In total, 2 physicians (TS and JW) reviewed all notes and labeled each note as either describing a patient with active bleeding or without active bleeding. Active bleeding was defined as the loss of blood from the vessels of the body either by documented visual or imaging evidence of bleeding as well as suspected bleeding documented by the physician author. These labels were used as the gold standard labels for model evaluation. If there was disagreement between labels assigned by the 2 reviewers, the case was discussed to reach a final label designation.

Language Model

The language model used in this screening tool was BioMed-RoBERTa [10] by AllenAI. BioMed-RoBERTa is a bidirectional transformer encoder based on the RoBERTa-base model published by Liu et al [11]. BioMed-RoBERTa continued pretraining beyond RoBERTa-base using 2.68 million scientific papers in the domains of biology and medicine from the Semantic Scholar corpus [10]. Therefore BioMed-RoBERTa has increased proficiency in the subjects of biology and medicine compared to RoBERTa-base.

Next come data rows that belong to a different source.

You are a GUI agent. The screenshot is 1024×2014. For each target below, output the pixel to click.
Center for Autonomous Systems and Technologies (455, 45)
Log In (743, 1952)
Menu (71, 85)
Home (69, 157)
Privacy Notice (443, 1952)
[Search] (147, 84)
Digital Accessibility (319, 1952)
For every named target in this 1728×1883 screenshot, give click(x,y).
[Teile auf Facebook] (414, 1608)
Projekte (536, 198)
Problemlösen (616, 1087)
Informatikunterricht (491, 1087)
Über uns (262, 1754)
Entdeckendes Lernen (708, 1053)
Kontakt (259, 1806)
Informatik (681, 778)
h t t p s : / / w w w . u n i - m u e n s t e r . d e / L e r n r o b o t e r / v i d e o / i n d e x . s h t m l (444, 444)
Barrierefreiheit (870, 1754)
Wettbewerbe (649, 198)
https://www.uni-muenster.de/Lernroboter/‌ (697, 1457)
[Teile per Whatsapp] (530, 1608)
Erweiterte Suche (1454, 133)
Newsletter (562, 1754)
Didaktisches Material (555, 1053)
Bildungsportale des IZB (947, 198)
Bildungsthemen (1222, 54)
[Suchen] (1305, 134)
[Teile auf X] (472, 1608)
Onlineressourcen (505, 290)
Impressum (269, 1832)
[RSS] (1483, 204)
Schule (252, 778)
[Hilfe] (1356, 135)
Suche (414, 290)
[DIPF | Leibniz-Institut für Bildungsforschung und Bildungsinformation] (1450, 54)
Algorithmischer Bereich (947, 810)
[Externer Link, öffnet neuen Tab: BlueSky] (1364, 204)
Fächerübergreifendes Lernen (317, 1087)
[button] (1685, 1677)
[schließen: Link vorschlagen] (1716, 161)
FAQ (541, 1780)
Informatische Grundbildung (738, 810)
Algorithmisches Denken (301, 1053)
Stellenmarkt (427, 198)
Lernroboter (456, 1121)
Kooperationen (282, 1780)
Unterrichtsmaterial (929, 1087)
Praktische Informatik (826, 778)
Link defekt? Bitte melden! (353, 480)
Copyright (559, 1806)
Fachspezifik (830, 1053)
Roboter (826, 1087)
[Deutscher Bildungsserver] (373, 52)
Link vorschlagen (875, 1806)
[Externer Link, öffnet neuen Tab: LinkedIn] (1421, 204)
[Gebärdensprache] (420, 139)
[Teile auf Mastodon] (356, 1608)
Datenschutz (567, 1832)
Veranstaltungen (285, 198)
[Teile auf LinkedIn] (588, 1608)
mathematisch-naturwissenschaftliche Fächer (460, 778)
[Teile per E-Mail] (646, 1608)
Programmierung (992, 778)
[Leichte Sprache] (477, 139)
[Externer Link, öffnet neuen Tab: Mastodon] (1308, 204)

The optimal hyperparameter settings were identified as 9 training epochs, a training batch size of 2, a learning rate of 4 × 10–5, and a starting seed of 9. The full code can be referenced in Multimedia Appendix 1

The model performed classification for each history and physical note, classifying the note as either describing active bleeding or no active bleeding.

Code and Computing Environment

Model training and evaluation were completed in a PyCharm notebook using an Apple M2 GPU. Full code can be referenced in Multimedia Appendix 1.

Statistical Methods

Model classification performance was evaluated on a test set of 300 MIMIC patient notes. Classification performance was evaluated by a precision-recall area under the curve (AUC), a receiver operating characteristic (ROC) AUC, sensitivity, and specificity. Error was calculated using a replacement bootstraps method with 4000 bootstrapped populations from the test set. The full code can be referenced in Multimedia Appendix 1.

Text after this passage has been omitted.